Hopefully you’ve never filed for bankruptcy. If you have, you will know that it’s a painful and unpleasant process for the person or business involved, but sometimes it is the only way for the debtor to get out from under their financial troubles. When an individual or business finds that they are not able to meet their financial obligations, they turn to the United States Bankruptcy Court for protection from their creditors. Depending on what type of bankruptcy they file for, this process may eventually lead to an auction. In this email, we go into detail about bankruptcy auctions and talk about how you can score some great deals!
How does a bankruptcy auction come about?
When an individual or business is so deep in debt that there is virtually no hope of them being able to repay their creditors, they may petition the United States Bankruptcy Court for protection. There are two main types of bankruptcies; Chapter 7 and Chapter 11. In Chapter 7, the debtor gives up any chance to continue in business and admits he cannot pay his bills now or in the future. When this happens, the USBC appoints a United States Trustee to handle the orderly disposition of the debtor’s assets and use the proceeds to from the sale to pay off the debts. Once this is done, the creditors have no future claims on the debtor.
In the case of a Chapter 11 bankruptcy, the company is given a chance to reorganize and get back on track. If it turns things around sufficiently, then there will be no bankruptcy auction. However, if the company cannot turn things around, then the Chapter 7 filing will go through, and its assets will be turned over to a United States Trustee for liquidation.
What happens after the assets have been turned over to the trustee?

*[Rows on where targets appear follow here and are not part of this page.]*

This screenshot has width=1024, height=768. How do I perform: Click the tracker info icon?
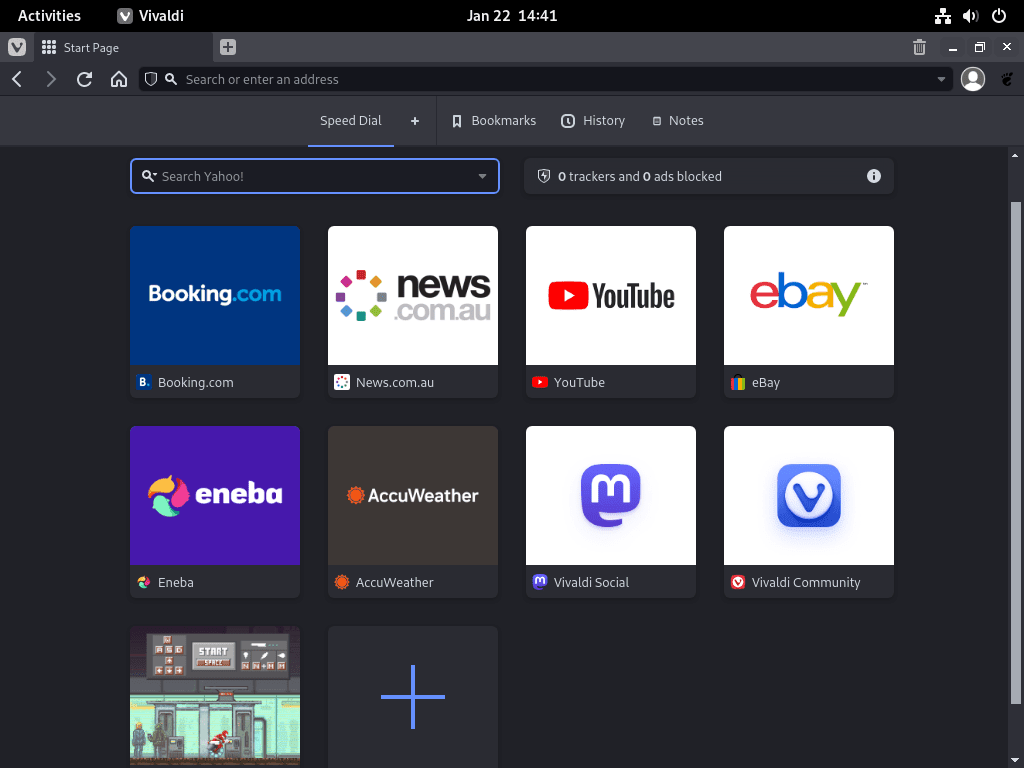tap(873, 176)
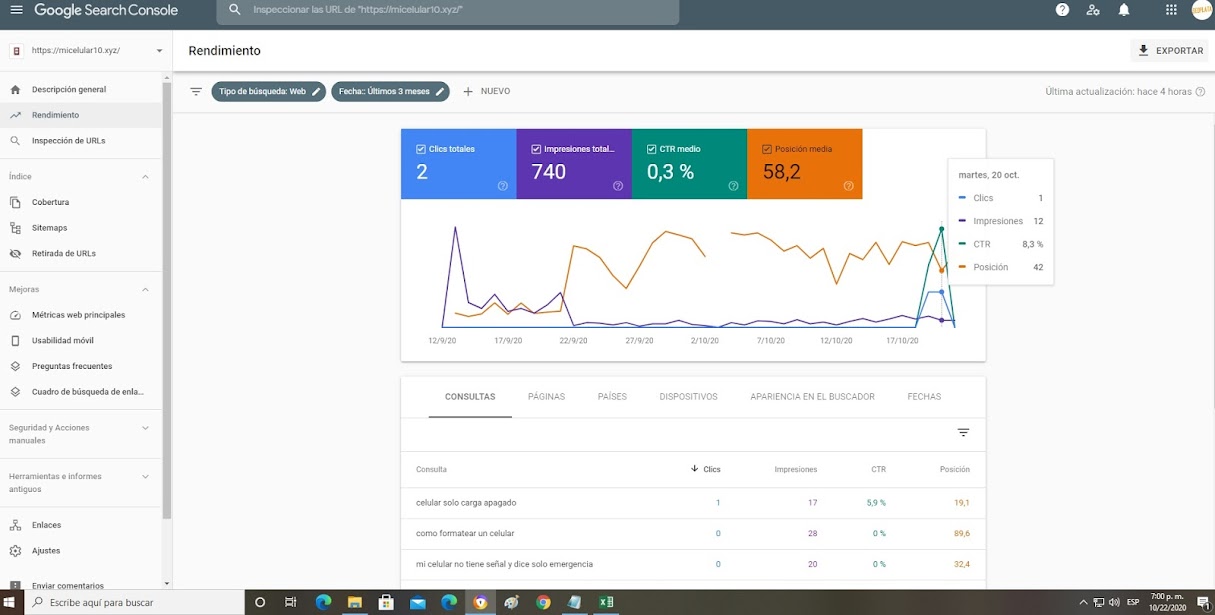Add a new filter with Nuevo
This screenshot has height=615, width=1215.
coord(486,91)
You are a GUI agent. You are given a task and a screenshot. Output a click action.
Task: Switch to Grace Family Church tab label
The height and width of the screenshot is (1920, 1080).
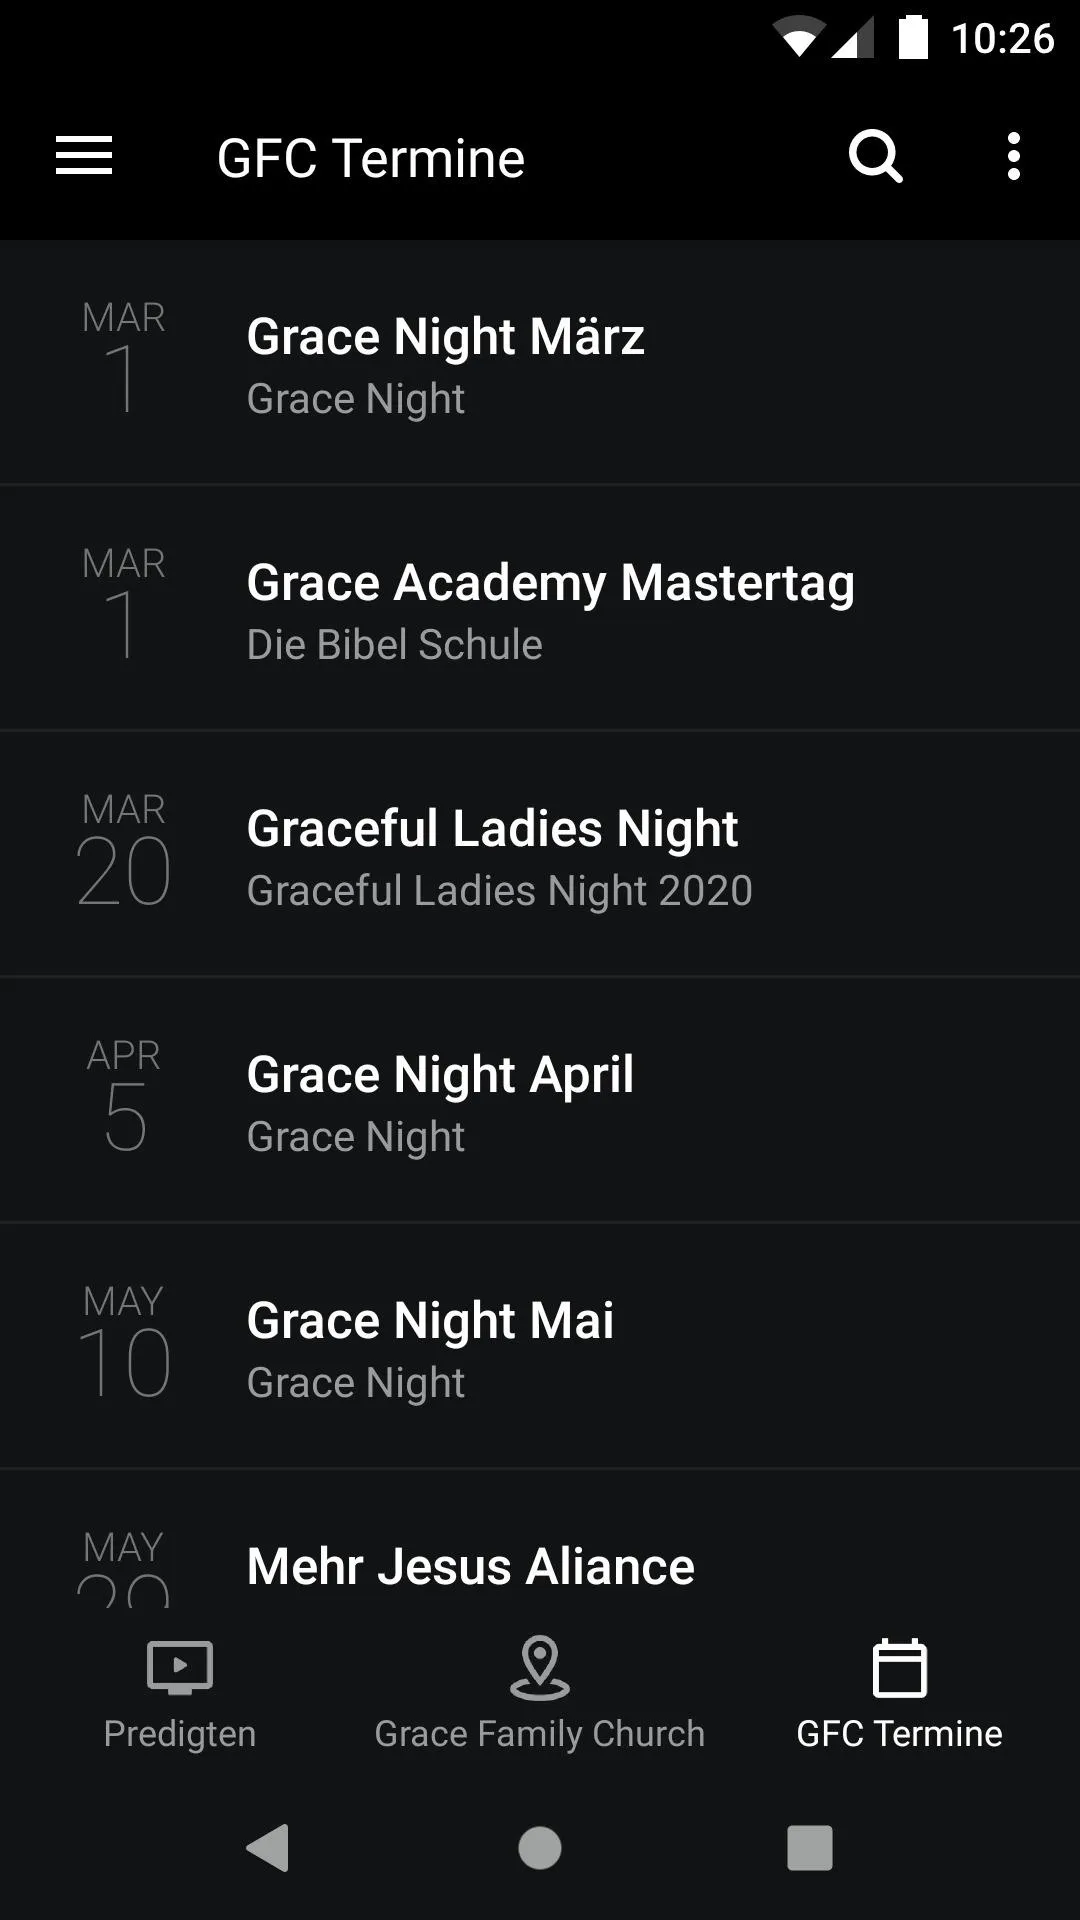(540, 1733)
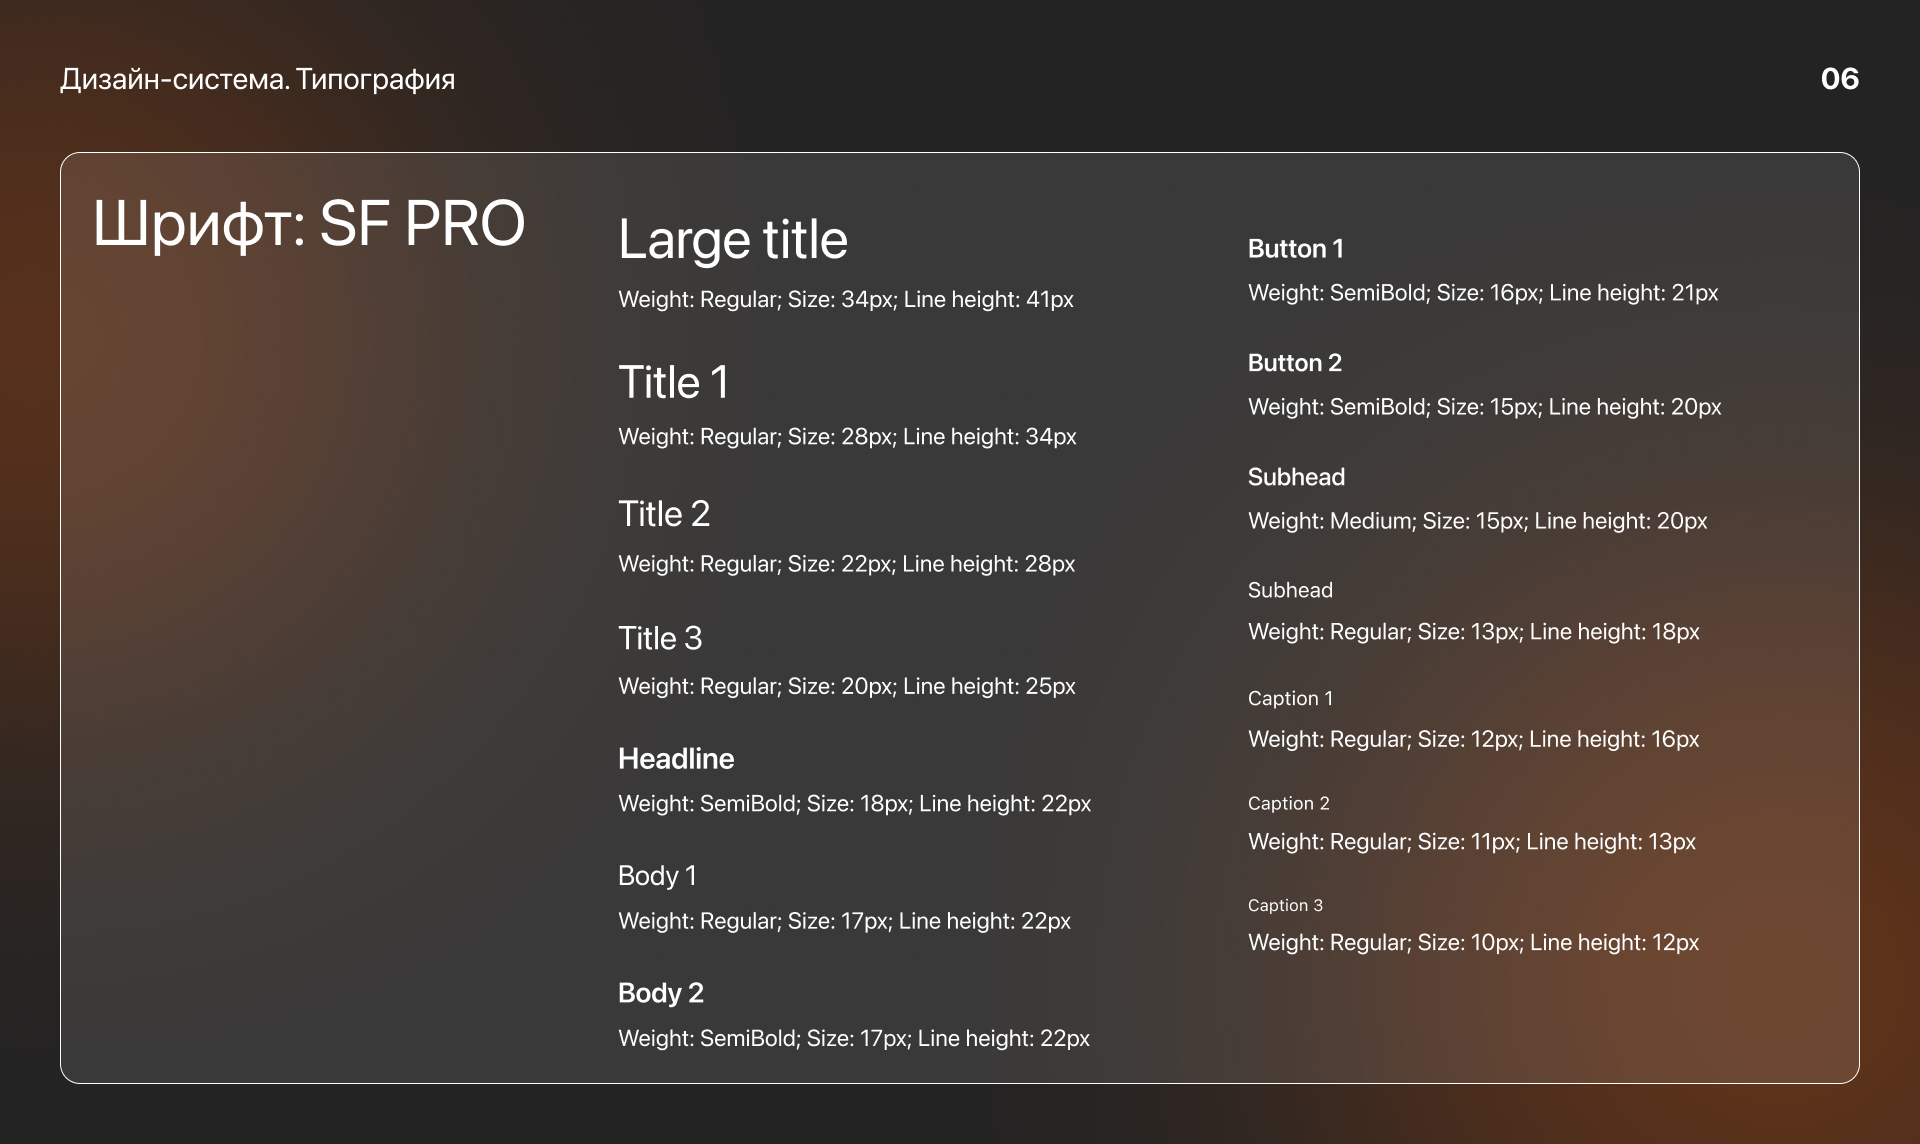Select the Medium weight 'Subhead' label

(x=1296, y=477)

At this point the trustee will hire a private auctioneer to sell the assets. The goal of these proceedings is to sell the assets at “fair market value” and get the most money for them in order to repay the creditor. However, this often doesn’t happen. For one, it’s often difficult to determine the fair market value of a used item, especially if that item is unique, and being sold during a fast-paced auction. By law, the final sale must be approved by the USBC, so if the final sale price it too low, the USBC may order that it is put up for sale again.
What kind of assets can you expect for find at these sales?
When a company is liquidated, a lot of things that company owns are sold to satisfy creditors. This includes: inventory, desks, chairs, supplies, etc. The same thing applies to an individual: If a professional athlete files for bankruptcy, you might find luxury cars and jewelry up for grabs at a bankruptcy auction.
You can also buy whole businesses or companies.
Sometimes businesses are sold for much less than what it would cost to start it from scratch. Of course you should use a lawyer and accountant to make sure you are truly getting a good deal.
What you need to know.
- Beware of copycat auctions. Some auctions try to pass themselves off as bankruptcy auctions. Carefully read the description. A real bankruptcy auction must be ordered by a Federal judge or United States Trustee.
- The USBC normally holds open verbal auctions that are open to the public, so if you find an auction you are interested in on our site, you can just attend. Sometimes, there are certain financial restrictions that may require you to prove that you are a serious bidder. This could be a bid deposit or a certified check for minimum amount.
- The terms and conditions vary by auction, but most often cash and certified checks are accepted. Payment is typically due the same day or a few days later. Make sure you have the means to remove the property, as well.